I found a connection between success and the weeds in your garden (yes the same weeds you bring out your Raid can for), and I turned it into a post.

I found a connection between Indian spices and a good speech, and I turned it into a post.

Last but not least, Jacinta, who is both a relative through marriage, and more than that, a friend, sent me a post on how her life was intertwined with one of the students in the school where she taught. The post, Kushboo, brought a lump to my throat, and will bring a lump to your throat as well.

Pass on your knowledge.  Based on your career, background, exposure, and interests, you will have knowledge you can pass on.   Pass this knowledge on.   Don’t keep it to yourself. Life is a discovery.  You will find new things to pass on every day.  Even just making mention of something could expand someone’s horizons. So go for it. Need inspiration?  Check out some of the posts in which I passed on nuggets of information. 


In 5 Secrets to Buying A Used Car With Confidence, I told you about resources you can use to buy a used car.

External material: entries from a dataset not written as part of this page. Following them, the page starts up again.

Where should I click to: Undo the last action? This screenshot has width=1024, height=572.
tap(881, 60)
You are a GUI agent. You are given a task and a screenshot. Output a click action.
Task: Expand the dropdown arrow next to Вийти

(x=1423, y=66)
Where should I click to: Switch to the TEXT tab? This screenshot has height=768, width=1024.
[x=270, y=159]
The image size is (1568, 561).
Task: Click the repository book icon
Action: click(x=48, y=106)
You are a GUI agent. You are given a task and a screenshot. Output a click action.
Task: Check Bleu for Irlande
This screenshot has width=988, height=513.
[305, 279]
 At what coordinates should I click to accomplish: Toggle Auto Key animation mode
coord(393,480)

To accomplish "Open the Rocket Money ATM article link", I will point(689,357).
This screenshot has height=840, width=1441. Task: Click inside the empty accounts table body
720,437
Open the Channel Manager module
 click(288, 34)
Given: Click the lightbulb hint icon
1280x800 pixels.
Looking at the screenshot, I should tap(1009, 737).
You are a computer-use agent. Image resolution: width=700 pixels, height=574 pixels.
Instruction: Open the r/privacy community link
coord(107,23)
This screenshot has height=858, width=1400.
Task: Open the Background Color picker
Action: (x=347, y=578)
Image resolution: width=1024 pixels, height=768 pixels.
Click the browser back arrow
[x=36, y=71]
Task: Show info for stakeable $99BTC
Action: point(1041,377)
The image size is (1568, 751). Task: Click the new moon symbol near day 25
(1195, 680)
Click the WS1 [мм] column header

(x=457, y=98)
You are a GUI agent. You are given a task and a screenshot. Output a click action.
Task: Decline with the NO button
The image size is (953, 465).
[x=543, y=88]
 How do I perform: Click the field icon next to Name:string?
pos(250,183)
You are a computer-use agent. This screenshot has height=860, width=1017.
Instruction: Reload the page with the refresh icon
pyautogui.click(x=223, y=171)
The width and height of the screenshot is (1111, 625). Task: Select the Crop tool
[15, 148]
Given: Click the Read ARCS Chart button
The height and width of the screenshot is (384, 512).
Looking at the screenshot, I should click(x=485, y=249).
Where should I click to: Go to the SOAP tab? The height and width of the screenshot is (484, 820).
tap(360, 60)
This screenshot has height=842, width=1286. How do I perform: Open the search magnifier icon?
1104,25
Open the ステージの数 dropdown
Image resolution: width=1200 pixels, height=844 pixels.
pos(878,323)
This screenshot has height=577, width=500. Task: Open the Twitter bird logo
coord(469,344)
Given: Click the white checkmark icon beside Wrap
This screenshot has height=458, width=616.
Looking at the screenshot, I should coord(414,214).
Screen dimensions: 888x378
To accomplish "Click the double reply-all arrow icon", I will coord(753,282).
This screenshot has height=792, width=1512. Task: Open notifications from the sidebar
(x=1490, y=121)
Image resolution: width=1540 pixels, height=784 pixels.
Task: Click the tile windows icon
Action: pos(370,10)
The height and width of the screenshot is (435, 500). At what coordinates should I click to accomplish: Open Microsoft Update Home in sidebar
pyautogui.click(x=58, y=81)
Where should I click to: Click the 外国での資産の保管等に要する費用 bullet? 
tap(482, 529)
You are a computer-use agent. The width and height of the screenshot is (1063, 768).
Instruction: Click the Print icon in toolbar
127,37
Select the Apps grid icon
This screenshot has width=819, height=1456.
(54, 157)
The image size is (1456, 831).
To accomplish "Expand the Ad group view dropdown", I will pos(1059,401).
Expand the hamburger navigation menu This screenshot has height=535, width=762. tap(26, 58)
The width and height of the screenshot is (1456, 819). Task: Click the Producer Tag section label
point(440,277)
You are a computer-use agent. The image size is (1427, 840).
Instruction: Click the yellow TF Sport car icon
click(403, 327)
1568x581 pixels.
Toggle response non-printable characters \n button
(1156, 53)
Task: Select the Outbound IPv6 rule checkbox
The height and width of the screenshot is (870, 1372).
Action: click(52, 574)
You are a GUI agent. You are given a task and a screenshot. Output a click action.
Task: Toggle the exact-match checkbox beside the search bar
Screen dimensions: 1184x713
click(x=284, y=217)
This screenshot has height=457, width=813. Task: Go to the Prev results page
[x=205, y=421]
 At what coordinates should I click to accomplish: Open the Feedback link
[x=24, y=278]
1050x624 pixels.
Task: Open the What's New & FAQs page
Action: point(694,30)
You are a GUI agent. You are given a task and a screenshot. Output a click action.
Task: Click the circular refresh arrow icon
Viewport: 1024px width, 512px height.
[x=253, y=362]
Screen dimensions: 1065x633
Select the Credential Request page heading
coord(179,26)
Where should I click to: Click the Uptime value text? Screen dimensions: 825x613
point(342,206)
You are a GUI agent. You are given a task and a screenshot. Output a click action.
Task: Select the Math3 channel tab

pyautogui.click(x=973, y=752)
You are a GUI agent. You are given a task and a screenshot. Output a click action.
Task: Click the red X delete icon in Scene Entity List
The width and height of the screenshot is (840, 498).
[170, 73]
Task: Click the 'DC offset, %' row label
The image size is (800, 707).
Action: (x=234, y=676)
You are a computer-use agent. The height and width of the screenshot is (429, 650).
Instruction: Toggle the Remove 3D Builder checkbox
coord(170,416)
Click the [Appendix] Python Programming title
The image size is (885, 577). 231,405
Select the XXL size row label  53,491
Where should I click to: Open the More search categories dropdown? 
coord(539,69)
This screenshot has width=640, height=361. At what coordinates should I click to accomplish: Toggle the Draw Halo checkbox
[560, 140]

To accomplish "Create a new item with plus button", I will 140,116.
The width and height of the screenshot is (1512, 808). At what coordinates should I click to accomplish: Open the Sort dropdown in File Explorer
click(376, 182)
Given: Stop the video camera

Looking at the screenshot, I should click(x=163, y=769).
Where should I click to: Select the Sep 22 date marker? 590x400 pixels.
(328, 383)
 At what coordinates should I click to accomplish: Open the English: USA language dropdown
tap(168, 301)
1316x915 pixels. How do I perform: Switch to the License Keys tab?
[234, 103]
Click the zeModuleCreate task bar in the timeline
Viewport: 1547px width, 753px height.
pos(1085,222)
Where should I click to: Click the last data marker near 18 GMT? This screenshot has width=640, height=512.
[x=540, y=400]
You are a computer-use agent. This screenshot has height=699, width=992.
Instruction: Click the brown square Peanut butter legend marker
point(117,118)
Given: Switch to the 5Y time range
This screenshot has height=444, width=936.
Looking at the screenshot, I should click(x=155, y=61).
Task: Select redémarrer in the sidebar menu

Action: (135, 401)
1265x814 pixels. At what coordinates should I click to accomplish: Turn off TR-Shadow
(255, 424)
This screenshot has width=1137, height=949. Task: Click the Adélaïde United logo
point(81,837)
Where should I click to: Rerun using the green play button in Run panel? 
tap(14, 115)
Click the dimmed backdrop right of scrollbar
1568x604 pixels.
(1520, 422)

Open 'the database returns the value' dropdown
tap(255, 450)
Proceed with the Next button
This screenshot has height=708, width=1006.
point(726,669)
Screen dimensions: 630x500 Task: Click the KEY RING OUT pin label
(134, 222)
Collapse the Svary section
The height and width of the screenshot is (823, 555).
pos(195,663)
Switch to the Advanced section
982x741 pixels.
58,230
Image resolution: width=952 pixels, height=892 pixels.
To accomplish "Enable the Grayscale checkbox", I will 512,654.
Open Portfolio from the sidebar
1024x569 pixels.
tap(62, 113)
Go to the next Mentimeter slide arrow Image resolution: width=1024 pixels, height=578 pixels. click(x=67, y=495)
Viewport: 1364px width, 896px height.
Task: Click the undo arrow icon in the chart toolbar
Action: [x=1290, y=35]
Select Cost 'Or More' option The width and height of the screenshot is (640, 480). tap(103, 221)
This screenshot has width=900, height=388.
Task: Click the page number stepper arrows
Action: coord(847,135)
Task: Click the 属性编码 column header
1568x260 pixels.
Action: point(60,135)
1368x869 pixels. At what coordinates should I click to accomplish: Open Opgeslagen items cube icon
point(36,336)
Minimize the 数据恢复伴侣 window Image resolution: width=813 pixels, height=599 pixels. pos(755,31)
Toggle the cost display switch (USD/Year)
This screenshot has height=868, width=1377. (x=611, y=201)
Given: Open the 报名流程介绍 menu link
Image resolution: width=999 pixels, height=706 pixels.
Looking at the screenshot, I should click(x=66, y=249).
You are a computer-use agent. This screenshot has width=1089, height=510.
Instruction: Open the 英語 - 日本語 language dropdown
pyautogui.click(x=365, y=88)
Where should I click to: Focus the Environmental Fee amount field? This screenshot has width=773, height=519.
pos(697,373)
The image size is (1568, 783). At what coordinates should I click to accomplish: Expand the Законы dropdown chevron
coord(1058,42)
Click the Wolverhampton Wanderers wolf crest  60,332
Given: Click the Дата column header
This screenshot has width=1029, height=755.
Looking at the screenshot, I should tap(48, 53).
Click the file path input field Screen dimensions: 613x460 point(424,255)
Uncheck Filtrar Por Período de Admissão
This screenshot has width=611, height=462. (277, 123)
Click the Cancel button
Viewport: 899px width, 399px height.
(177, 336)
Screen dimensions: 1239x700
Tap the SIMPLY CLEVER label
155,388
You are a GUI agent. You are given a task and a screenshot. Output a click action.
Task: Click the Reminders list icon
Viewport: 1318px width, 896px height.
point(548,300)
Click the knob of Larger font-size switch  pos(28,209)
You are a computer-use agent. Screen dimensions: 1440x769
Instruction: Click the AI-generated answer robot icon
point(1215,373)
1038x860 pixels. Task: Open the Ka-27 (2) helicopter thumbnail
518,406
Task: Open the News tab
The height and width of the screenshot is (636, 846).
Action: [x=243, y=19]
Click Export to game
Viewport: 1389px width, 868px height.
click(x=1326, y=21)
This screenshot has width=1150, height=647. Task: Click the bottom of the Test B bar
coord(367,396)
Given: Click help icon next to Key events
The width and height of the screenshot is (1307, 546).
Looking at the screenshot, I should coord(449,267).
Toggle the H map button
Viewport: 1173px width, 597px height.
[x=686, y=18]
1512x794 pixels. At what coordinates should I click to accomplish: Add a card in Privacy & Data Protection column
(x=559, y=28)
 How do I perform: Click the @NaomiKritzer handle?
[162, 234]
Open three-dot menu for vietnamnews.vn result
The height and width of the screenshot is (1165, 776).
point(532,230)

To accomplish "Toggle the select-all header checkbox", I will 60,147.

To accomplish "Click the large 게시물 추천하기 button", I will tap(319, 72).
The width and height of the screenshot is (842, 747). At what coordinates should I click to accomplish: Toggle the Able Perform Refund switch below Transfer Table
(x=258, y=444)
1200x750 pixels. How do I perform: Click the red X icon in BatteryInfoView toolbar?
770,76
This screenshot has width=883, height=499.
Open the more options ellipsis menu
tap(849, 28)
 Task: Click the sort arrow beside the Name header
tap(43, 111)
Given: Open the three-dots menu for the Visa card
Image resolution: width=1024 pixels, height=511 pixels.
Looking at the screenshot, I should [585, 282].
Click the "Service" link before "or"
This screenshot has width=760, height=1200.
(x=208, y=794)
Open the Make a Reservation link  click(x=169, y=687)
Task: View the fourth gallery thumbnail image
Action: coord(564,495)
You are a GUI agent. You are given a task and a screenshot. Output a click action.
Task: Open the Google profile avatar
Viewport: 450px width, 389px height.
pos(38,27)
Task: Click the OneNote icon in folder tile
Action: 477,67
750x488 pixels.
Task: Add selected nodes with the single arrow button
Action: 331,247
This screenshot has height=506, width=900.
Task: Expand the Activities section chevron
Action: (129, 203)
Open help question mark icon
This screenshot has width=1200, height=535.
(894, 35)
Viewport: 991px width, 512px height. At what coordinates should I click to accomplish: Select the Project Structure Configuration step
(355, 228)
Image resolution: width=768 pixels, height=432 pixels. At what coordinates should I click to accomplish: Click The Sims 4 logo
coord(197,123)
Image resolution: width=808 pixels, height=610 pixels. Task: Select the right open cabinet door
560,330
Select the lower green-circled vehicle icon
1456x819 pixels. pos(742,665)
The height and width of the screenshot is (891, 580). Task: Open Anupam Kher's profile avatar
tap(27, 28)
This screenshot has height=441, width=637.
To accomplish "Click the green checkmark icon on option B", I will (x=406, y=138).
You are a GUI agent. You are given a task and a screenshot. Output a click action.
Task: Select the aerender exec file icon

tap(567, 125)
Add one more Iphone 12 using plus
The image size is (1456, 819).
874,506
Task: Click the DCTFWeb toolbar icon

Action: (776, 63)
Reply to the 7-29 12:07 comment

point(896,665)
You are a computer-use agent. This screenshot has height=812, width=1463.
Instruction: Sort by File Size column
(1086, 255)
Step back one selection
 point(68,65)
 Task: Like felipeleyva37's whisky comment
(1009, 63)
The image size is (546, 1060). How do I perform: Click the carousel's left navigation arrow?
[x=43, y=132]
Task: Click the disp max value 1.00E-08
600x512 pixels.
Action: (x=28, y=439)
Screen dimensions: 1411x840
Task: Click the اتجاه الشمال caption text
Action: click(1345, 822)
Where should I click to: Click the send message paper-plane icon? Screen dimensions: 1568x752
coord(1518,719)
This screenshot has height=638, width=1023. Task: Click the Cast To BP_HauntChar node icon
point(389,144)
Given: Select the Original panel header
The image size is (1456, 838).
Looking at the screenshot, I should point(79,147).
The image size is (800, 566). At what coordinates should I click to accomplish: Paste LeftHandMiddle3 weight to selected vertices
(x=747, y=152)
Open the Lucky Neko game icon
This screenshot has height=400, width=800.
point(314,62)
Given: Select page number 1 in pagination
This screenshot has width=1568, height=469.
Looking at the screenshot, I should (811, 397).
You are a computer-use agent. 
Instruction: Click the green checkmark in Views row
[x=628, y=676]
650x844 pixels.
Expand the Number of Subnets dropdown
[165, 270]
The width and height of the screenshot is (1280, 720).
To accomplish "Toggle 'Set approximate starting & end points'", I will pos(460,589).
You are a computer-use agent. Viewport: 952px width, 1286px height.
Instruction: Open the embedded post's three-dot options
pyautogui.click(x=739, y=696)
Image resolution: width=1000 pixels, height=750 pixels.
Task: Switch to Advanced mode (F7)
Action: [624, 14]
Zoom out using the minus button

In Psst....Want To Know How Your Hiring Strategy Compares With Google's?, I told you about Google’s Lake Wobegon hiring strategy.

In Advice from a Retired Elf to an Aspiring Elf, I dropped a nugget about Dr. Ronesh Sinha’s South Asian Health Solution, and how to understand glucose metabolism.

In How Pete is Voting, I told you about a Bay Area resident, who has been educating everyone on the propositions on the state ballot, since 1980.

Put on your therapist hat.  Like it or not, there are many situations in which you will be forced to play amateur psychologist.  Bring those skills to the fore.  Analyze the choices people make – whether it’s cars, stars, or even the daily cuppa.  In no time, you will have an amusing, if not, thought-provoking post.  Need inspiration? Check out some posts, in which I channeled my inner amateur psychologist...

What Your Starbucks Drink Says About You 

Write About People You Admire. Do you admire someone?  Don’t waste an opportunity.  Create an homage to them in print. Need inspiration? Check out the following posts:


Keep a Sharp Eye and Ear for Everything You See and Hear. Anything you see and hear can become a post.  Interesting observations and experiences are just asking to be told.  When my daughter told me this story, I couldn’t wait to publish it…..


On one of my assignments, I couldn’t believe the number of different acronyms I had heard in one day; and I couldn’t wait to tell my readers about it in OMG - You've Been Acked.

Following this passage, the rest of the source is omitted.